Air Source Heat Pumps

Posted on: December 7, 2012

An air source heat pump, attached to a traditional forced air system, is very similar to attaching air conditioning to such a system. These are often called split systems since the air handler (i.e. large metal box containing a blower, heating or cooling elements) or furnace and evaporator coil are within the house while the condenser is outside. Both systems comprise of similar components: furnace or air handler, an inside coil, outside condenser and the piping connecting the two components. On heat pumps, the outside condenser incorporates a reversing valve, which reverses the flow of refrigerant and therefore reverses the movement of energy. In cooling mode, heat is moved from inside the home to the outside air thus lowering the inside air temperature. During heating, heat is extracted from the outside air and moved into the home thus raising the inside air temperature. Of course, it takes energy to move energy, however it takes much less than using the combustion process or electric resistance to produce heat. Geothermal systems do the same thing except energy is either moved into the ground or a body of water for cooling or energy is extracted from the ground or a body of water when in heating mode.

Although air source heat pumps use virtually the same technology as ground source heat pumps (i.e. geothermal systems) they do not get the credit they deserve. In fact, currently the federal government provides a 30% tax credit with no upper limit for geothermal installations and no  incentives for air source heat pump systems. Luckily, in some states such as Montana, tax credits are available for either system. For example, installing a  geothermal system in Montana can qualify a married couple with up to a $1,500 tax credit where an air source heat pump can qualify a married couple for 25% of the installation cost with an upper limit of a $1,000 tax credit.
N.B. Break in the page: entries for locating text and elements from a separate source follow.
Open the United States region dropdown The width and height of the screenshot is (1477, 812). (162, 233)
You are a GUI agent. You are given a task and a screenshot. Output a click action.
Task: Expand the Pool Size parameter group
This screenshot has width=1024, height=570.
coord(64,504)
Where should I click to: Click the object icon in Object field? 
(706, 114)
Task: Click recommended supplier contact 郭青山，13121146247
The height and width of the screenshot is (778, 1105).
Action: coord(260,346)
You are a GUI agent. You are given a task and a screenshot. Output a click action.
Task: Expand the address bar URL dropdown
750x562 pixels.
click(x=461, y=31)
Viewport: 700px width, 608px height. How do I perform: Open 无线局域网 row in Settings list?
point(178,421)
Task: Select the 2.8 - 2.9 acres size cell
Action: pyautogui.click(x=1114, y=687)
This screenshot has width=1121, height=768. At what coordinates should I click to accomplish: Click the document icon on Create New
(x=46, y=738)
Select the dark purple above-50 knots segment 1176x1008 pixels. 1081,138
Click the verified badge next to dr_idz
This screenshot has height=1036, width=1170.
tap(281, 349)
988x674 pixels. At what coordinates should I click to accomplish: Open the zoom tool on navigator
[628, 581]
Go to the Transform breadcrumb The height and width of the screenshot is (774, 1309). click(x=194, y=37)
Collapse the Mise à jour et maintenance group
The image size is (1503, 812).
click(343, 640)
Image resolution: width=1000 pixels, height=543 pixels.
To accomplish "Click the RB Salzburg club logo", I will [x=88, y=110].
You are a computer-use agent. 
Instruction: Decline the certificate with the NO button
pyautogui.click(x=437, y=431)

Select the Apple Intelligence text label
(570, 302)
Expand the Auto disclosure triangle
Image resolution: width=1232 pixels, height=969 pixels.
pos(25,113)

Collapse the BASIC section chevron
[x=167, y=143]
Due to the large capital investment required and the usage of a tax credit as the primary offset for this expenditure, it is often not financially beneficial for the average homeowner to install a geothermal system. However, there are many situations where people who can not financially swing the investment for a geothermal system, could benefit from the simple air source heat pump. Air source heat pumps can definitely reduce a user’s energy costs and carbon footprint.  For example, take an existing home with a conventional (properly sized) forced air system that utilizes propane and compare the retrofit of an air source heat pump vs. a ground source heat pump to the existing system.
Here are some of the specifics for this example:

  • Location Helena, MT for climate data
  • Cost of propane per gallon $2.16 (Energy Information Admin Rocky Mtn Region Feb 2011 Avg) cost of electricity $.105 per Killowatt-hour (Northwestern Energy Power Bill Jan 2012 Bozeman, MT)
  • Home design heating load 50,000 Btu/hr (approx. 1600 sf house)
  • Estimate to add 3 ton (36,000 Btu/hr) air source heat pump – 9.2 HSPF (Heating Seasonal Performance Factor) to existing 80% AFUE (Annual Fuel Utilization Efficiency)
  • Propane furnace $5,000 – cost when tax incentives mentioned above are applied $4,000
  • Estimate to add 3 ton (36,000 Btu/hr) ground source heat pump – 4.5 COP (Coefficient of Performance) $15,000 – cost when tax incentives mentioned above are applied $9,000
  • Annual heating cost before retrofit $3,261
  • Annual savings air source heat pump $1,562 (payback period approx 2-1/2 yrs utilizing tax incenctives)
  • Annual savings ground source heat pump $2,500 (payback period approx 3-1/2 yrs utilizing tax incentives)

As you can see the annual savings for a geothermal system is 1.7 times greater than the savings for an air source heat pump, however we are still able to reduce the energy costs using an air source heat pump by approximately 50%. When trying to attain cost savings, that’s a substantial number for a minimal investment. The payback period for this air source heat pump system is a little shorter than a geothermal system even though it does not qualify for the large federal tax credit available for geothermal systems. In some cases the main reason geothermal systems are able to compete with the air source heat pumps systems is due to the federal tax subsidy. Another item of concern is maintenance. As a mechanical contractor experienced in maintenance for both types of systems, I can say in my experience geothermal systems cost more to maintain and repair than an air source heat pump systems. The water side of geothermal systems is just more involved than the air side of air source heat pump systems, therefore geothermal systems inherently cost more when repairs are required. Although it is often overlooked, the repair and maintenance of these systems should not be ignored when selecting a system.

Both systems have their advantages and disadvantages. It is important to look at all the options and utilize what is best for your situation.

Mike Campbell is a mechanical engineer, master plumber, and owns a mechanical contracting firm.